## Exercise inputs

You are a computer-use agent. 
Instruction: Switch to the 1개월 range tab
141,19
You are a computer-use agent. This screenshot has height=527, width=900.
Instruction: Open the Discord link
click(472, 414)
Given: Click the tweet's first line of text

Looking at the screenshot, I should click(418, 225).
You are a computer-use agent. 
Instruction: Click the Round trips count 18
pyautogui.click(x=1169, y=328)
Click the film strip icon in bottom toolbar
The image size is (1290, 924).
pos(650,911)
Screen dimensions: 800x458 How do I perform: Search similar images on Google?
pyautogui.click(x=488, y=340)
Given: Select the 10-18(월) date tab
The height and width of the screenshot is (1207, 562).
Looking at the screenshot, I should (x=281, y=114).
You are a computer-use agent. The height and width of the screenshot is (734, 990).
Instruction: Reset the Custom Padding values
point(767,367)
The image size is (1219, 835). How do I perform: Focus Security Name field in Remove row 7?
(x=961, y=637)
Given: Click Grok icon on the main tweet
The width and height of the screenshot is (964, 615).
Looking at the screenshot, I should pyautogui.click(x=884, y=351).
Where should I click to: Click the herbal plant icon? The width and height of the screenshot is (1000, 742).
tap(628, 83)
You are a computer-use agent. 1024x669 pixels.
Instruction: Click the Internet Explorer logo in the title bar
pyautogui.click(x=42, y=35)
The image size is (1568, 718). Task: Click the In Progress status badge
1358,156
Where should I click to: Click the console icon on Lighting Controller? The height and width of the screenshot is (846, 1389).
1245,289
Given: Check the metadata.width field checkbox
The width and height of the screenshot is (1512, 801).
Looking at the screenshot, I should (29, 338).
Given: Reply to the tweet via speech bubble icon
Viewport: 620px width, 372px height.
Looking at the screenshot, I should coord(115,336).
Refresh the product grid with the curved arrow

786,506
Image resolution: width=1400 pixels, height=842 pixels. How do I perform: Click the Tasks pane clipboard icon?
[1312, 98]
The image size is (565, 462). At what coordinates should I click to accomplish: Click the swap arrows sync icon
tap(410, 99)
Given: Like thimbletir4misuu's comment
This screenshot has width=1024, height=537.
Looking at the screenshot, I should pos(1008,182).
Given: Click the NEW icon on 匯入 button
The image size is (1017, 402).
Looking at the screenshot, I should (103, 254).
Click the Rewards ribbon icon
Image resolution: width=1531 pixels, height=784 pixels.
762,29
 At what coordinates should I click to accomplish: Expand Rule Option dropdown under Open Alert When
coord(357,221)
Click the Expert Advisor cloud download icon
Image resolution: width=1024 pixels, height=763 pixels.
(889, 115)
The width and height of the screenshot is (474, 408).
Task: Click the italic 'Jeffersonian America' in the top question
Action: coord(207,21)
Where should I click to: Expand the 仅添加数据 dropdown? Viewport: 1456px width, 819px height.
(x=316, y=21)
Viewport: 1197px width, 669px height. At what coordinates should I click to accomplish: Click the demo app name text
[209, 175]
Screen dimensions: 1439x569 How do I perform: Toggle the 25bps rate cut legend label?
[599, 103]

## Task objective
Rewrite only the part of the rows that opens with the line containing "Click the film strip icon in bottom toolbar" and closes with the line containing "(x=961, y=637)", changing "image size" to "frame size" and leaving everything else as it is.

## In response
Click the film strip icon in bottom toolbar
The frame size is (1290, 924).
pos(650,911)
Screen dimensions: 800x458 How do I perform: Search similar images on Google?
pyautogui.click(x=488, y=340)
Given: Select the 10-18(월) date tab
The height and width of the screenshot is (1207, 562).
Looking at the screenshot, I should (x=281, y=114).
You are a computer-use agent. The height and width of the screenshot is (734, 990).
Instruction: Reset the Custom Padding values
point(767,367)
The frame size is (1219, 835). How do I perform: Focus Security Name field in Remove row 7?
(x=961, y=637)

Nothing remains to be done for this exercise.